DLRM: is it possible to run on a single day's data only?

psyhtest commented 4 years ago

Given the size of the Criteo dataset (343 GB), it's a bit scary to launch a full accuracy run on the real data.

I was hoping that it would be possible to run it on a single day's data only. However, when I generated a fake dataset with only two day's worth of data (see below), the reference implementation failed to run:

anton@velociti:/datasets/mlperf-inference-v0.7/inference/v0.5/recommendation$ ./run_local.sh pytorch dlrm terabyte cpu --accuracy --scenario Offline --max-ind-range=10000000 --data-sub-sample-rate=0.875
...
scenario='Offline', target_qps=None, test_num_workers=0, threads=20, use_gpu=False)
Using CPU...
Reading raw data=/datasets/mlperf-inference-v0.7/inference/v0.5/recommendation/fake_criteo_2_days/day
Reading data from path=/datasets/mlperf-inference-v0.7/inference/v0.5/recommendation/fake_criteo_2_days/day_0
Reading data from path=/datasets/mlperf-inference-v0.7/inference/v0.5/recommendation/fake_criteo_2_days/day_1
ERROR: Criteo Terabyte Dataset path is invalid; please download from https://labs.criteo.com/2013/12/download-terabyte-click-logs

So I suspect the same thing will happen if I put one real file into a separate directory and point the benchmark to that.

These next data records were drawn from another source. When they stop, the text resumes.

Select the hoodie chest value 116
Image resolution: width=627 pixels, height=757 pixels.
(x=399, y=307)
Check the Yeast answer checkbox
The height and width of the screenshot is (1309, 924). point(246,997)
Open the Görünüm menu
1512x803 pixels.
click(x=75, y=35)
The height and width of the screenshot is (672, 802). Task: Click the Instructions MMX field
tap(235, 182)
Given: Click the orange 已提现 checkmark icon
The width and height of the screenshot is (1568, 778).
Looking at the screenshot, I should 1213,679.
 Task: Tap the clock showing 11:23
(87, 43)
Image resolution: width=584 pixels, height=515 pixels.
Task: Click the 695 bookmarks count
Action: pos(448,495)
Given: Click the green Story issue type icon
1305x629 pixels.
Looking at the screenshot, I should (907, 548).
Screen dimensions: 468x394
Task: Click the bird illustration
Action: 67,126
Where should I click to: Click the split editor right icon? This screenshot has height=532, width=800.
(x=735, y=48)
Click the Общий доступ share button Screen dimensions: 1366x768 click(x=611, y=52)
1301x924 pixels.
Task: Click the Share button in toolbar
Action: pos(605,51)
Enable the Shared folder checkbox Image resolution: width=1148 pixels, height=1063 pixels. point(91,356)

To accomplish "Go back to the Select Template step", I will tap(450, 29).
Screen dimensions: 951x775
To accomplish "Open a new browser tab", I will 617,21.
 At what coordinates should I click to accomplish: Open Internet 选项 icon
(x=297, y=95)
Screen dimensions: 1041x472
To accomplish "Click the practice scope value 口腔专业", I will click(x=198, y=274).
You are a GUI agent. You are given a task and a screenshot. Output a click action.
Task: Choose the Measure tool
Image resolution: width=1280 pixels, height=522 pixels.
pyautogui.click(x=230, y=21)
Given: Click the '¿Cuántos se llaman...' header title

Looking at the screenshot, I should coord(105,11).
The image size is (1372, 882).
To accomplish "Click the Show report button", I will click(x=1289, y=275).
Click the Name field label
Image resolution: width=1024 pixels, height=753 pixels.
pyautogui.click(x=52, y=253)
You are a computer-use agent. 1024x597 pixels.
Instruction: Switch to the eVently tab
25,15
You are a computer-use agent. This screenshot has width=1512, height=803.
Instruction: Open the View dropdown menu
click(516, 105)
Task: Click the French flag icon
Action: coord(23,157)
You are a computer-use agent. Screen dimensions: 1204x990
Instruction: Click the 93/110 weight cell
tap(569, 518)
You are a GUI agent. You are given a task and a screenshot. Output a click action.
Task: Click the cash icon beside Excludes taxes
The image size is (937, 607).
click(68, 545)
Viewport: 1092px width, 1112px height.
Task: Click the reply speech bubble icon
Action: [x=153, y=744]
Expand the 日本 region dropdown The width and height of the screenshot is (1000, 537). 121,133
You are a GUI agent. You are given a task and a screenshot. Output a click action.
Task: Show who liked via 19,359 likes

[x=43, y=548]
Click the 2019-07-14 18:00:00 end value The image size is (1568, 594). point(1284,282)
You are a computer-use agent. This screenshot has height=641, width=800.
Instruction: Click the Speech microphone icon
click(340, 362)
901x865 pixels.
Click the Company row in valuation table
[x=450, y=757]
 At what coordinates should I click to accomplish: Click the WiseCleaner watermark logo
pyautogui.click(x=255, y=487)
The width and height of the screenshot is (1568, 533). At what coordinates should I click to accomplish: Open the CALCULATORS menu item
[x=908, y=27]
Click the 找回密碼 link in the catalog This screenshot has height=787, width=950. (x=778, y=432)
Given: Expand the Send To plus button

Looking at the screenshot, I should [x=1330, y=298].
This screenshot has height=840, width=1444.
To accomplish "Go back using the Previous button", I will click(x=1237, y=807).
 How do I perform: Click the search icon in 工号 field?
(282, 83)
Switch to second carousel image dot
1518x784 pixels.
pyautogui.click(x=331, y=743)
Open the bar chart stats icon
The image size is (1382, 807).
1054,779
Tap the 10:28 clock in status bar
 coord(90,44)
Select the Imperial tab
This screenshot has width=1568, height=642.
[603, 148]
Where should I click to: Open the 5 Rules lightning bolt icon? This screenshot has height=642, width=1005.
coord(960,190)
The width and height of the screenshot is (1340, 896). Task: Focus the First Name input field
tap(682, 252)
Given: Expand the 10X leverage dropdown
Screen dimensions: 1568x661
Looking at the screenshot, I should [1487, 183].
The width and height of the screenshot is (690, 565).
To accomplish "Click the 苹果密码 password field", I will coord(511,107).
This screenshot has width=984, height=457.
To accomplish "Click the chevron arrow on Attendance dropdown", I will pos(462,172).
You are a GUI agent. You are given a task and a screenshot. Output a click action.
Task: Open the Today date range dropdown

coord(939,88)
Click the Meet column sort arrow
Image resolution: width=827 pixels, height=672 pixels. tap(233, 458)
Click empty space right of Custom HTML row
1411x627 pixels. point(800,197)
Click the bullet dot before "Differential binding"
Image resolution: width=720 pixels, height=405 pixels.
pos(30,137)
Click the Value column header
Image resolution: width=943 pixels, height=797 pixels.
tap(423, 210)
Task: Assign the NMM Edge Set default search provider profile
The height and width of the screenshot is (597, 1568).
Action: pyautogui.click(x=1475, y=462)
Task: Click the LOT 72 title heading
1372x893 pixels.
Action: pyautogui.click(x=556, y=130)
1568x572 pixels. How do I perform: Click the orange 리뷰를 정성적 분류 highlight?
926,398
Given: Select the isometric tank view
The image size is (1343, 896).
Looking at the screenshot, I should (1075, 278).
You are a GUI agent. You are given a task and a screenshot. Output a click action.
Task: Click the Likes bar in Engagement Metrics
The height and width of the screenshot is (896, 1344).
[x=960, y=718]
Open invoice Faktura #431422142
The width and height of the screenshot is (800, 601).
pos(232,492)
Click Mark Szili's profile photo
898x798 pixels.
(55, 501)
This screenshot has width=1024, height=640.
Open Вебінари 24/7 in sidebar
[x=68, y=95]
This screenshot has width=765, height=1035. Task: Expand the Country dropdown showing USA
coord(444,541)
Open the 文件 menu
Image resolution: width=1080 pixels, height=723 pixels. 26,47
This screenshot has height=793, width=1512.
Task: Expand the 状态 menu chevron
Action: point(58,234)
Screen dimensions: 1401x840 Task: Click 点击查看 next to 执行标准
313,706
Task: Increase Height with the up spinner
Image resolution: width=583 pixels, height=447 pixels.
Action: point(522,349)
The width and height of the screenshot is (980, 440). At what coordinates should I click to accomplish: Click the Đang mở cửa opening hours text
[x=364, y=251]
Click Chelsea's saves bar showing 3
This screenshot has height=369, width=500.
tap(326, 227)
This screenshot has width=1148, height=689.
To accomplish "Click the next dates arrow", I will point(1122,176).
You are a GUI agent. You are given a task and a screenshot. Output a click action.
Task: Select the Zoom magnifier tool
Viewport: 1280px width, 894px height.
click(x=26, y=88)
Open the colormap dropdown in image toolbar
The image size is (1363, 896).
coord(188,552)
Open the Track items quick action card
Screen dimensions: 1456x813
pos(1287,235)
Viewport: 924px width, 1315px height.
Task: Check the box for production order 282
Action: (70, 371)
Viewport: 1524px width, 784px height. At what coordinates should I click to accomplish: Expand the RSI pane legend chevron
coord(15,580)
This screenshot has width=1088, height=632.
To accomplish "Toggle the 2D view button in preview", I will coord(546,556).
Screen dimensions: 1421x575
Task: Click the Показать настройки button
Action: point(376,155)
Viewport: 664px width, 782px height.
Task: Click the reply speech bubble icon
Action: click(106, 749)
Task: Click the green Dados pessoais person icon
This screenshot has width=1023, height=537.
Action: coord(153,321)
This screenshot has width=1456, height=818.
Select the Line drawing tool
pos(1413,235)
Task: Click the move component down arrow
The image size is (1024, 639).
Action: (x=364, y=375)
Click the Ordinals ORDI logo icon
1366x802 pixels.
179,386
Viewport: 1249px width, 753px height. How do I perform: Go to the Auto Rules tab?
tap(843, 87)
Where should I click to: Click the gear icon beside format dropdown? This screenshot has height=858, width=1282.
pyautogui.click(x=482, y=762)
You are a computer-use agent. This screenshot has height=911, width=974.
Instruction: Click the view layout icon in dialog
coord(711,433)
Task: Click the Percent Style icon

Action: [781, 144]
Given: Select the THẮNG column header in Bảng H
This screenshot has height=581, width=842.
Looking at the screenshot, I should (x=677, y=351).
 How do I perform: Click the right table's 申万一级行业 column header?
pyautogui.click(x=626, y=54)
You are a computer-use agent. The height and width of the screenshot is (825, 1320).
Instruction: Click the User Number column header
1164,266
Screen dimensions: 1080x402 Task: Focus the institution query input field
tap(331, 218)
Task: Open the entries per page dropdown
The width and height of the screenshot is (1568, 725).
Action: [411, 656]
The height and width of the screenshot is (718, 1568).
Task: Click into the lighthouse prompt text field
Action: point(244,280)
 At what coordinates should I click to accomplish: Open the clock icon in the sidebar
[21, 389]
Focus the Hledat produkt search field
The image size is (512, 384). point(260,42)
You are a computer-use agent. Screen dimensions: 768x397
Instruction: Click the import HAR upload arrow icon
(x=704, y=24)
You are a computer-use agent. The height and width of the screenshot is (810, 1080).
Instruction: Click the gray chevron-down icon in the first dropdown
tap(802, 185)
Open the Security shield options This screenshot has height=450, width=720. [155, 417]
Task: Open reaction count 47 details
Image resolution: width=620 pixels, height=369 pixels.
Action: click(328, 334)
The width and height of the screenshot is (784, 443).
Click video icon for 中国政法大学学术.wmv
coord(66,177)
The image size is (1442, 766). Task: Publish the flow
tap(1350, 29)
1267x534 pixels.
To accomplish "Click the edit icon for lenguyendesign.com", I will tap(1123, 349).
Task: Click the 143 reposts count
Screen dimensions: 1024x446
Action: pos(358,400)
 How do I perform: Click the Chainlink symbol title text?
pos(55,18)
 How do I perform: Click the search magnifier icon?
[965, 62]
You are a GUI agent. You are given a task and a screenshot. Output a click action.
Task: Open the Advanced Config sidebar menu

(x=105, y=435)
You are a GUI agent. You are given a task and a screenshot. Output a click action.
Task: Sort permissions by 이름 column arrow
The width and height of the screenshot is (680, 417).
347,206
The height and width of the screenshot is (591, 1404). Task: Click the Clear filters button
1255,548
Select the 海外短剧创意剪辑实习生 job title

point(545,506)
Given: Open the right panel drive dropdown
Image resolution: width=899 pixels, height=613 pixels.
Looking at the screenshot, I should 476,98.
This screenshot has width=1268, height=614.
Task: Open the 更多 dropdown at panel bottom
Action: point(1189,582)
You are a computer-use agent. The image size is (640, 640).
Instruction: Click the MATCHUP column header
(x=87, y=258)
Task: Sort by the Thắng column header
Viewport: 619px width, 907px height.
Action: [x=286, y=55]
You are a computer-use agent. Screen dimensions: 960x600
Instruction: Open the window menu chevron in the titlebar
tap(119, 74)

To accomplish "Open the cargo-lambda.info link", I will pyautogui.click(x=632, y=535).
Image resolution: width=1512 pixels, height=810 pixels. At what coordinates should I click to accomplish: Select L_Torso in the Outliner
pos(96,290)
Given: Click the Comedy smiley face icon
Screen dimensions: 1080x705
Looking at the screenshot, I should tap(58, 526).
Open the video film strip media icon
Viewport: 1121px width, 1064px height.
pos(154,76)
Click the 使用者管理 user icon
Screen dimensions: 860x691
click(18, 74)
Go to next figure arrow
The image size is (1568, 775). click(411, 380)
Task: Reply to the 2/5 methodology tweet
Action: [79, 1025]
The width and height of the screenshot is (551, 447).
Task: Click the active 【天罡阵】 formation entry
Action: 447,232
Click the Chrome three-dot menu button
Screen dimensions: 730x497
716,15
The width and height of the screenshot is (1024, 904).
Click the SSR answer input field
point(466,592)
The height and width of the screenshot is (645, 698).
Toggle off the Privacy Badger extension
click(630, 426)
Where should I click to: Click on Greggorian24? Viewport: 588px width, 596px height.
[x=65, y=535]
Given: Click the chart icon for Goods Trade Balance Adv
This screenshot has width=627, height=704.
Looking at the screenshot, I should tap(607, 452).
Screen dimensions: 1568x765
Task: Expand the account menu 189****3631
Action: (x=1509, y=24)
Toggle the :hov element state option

psyhtest commented 4 years ago

Just a note that generating a fake dataset with only two day's worth of data required a bit of effort. Despite num_days being a command line parameter to quickgen.py, it is actually hardcoded for kaggle, terabyte0875 and terabyte.

christ1ne commented 4 years ago

@mnaumovfb please share your thoughts on this. Taking a day to run accuracy checking seems extreme.

mnaumovfb commented 4 years ago

Even though the Criteo Terabyte dataset has ~400GB, the inference run is done only on the 1st half of the last day ~8GB = 400GB/ (24*2) days. The 2nd half of the last day is used for quantization calibration (I will add the instructions for it shortly).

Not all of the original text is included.